(Input records):
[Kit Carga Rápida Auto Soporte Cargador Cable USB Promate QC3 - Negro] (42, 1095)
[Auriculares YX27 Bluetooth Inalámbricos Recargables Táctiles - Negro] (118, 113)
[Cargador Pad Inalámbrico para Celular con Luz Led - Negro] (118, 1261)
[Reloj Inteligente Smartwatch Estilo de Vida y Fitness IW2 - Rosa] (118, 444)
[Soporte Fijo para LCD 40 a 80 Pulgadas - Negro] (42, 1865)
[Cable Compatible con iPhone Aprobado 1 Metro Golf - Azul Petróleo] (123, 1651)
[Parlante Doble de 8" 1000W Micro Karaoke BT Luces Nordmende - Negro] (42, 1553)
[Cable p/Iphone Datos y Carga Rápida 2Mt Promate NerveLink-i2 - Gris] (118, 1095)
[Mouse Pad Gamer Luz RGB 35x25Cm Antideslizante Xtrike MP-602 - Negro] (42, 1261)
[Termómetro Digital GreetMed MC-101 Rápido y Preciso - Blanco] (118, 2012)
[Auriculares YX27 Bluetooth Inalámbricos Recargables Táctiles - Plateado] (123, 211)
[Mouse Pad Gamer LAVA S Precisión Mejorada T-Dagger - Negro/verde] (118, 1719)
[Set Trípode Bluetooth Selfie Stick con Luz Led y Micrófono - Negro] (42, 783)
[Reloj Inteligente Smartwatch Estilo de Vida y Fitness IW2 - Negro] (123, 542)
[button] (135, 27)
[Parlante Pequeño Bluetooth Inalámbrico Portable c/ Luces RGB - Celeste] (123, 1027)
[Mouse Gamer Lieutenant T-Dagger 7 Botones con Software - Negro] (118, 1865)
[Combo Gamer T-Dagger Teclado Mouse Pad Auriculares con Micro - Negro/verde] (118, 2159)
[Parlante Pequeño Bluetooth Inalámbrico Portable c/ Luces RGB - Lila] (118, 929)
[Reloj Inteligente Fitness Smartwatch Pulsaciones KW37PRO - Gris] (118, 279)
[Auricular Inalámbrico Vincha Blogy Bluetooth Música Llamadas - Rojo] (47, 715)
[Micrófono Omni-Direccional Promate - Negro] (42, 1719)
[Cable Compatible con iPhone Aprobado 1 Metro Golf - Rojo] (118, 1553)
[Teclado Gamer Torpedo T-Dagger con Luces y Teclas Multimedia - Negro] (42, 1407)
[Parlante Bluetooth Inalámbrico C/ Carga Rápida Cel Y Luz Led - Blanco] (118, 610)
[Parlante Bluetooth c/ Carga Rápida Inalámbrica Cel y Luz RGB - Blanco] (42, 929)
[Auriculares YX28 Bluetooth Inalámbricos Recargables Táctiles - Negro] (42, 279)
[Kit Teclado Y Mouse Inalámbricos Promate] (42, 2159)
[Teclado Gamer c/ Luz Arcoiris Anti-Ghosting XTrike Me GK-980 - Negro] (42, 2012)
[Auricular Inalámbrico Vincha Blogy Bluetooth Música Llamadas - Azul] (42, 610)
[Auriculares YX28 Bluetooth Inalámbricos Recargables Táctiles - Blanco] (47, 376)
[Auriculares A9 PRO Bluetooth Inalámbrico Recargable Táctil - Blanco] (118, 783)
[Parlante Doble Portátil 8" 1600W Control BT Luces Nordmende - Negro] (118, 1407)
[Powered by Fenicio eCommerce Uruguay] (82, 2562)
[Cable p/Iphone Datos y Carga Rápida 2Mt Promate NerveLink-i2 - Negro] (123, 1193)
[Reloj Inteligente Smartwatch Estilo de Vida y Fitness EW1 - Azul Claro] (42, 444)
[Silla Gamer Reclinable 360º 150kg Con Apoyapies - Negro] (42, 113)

---

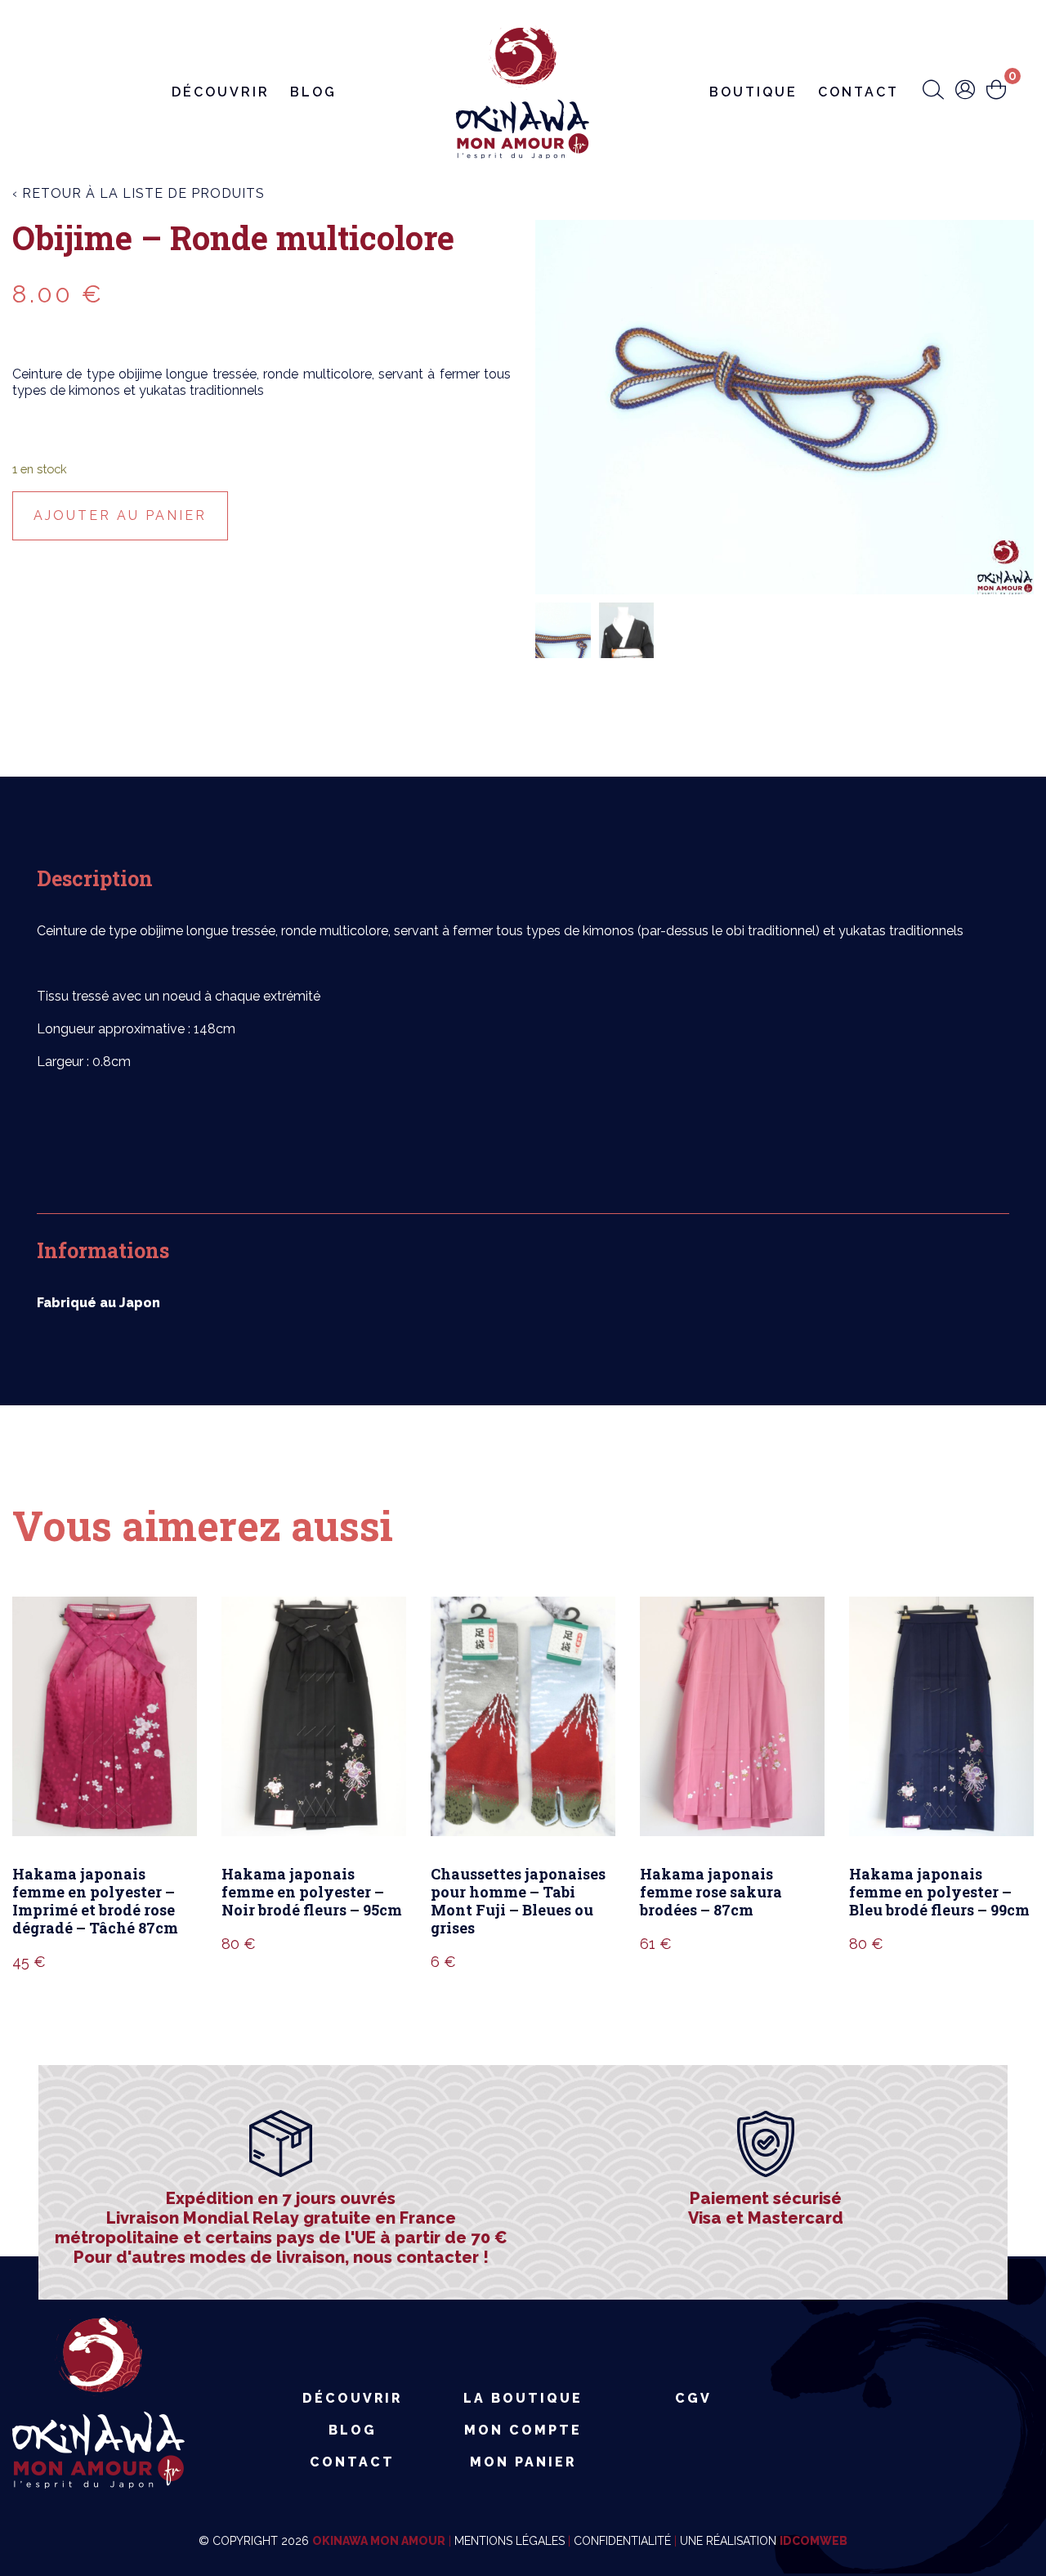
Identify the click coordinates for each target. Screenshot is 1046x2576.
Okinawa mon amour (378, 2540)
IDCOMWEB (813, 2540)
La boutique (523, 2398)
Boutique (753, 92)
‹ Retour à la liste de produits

---

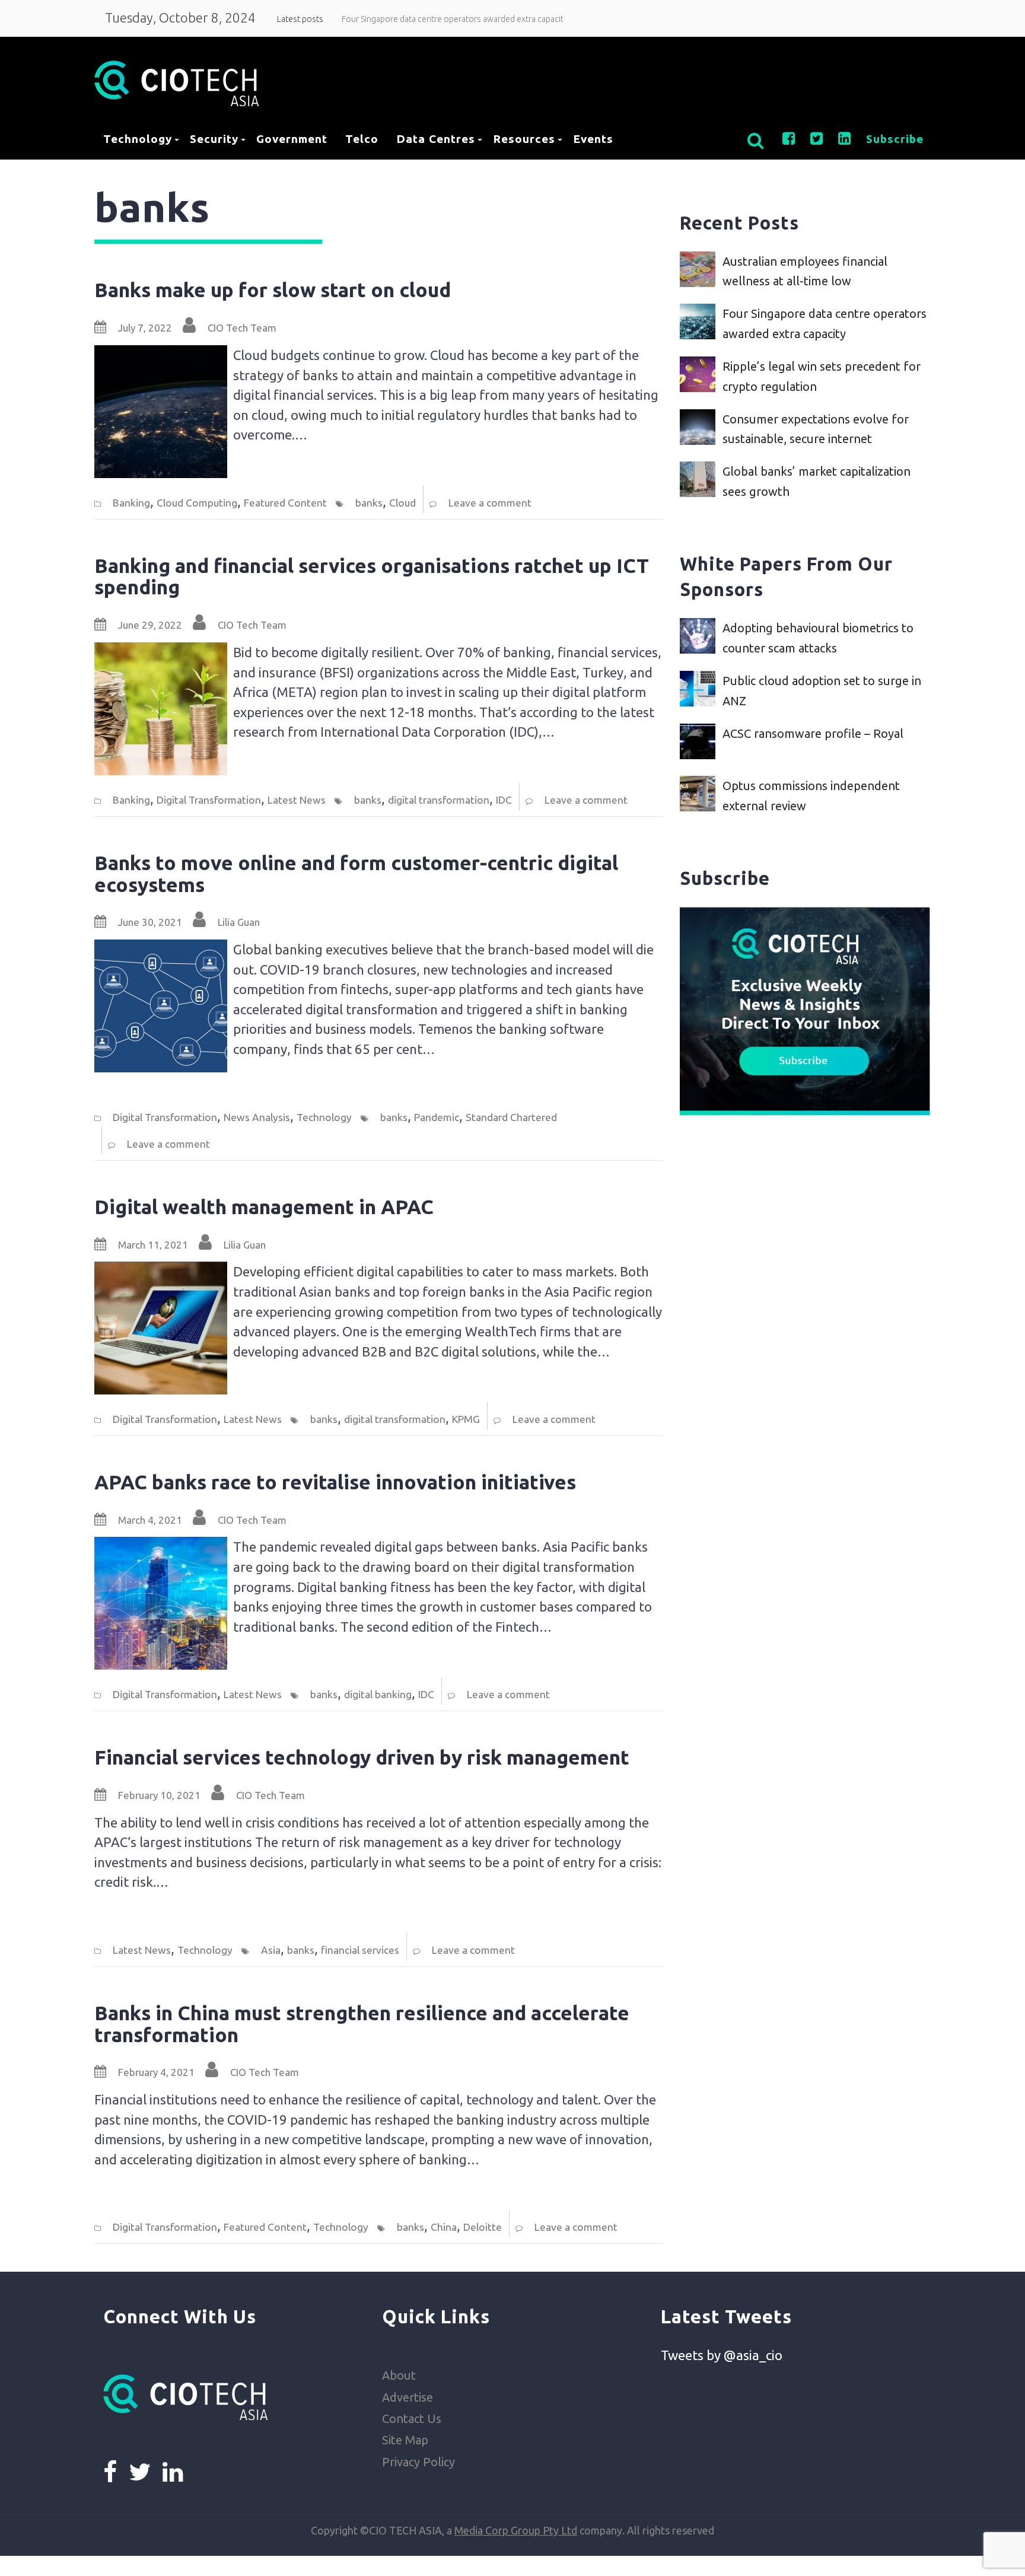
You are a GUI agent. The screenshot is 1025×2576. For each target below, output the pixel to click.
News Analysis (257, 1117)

(Your objective):
Write out exactly the lines above from the line with "[Parlante Bluetooth Inalámbrico" through the line with "[Silla Gamer Reclinable", both of them included, and leave out all other lines.

(Answer space):
[Parlante Bluetooth Inalámbrico C/ Carga Rápida Cel Y Luz Led - Blanco] (118, 610)
[Parlante Bluetooth c/ Carga Rápida Inalámbrica Cel y Luz RGB - Blanco] (42, 929)
[Auriculares YX28 Bluetooth Inalámbricos Recargables Táctiles - Negro] (42, 279)
[Kit Teclado Y Mouse Inalámbricos Promate] (42, 2159)
[Teclado Gamer c/ Luz Arcoiris Anti-Ghosting XTrike Me GK-980 - Negro] (42, 2012)
[Auricular Inalámbrico Vincha Blogy Bluetooth Música Llamadas - Azul] (42, 610)
[Auriculares YX28 Bluetooth Inalámbricos Recargables Táctiles - Blanco] (47, 376)
[Auriculares A9 PRO Bluetooth Inalámbrico Recargable Táctil - Blanco] (118, 783)
[Parlante Doble Portátil 8" 1600W Control BT Luces Nordmende - Negro] (118, 1407)
[Powered by Fenicio eCommerce Uruguay] (82, 2562)
[Cable p/Iphone Datos y Carga Rápida 2Mt Promate NerveLink-i2 - Negro] (123, 1193)
[Reloj Inteligente Smartwatch Estilo de Vida y Fitness EW1 - Azul Claro] (42, 444)
[Silla Gamer Reclinable 360º 150kg Con Apoyapies - Negro] (42, 113)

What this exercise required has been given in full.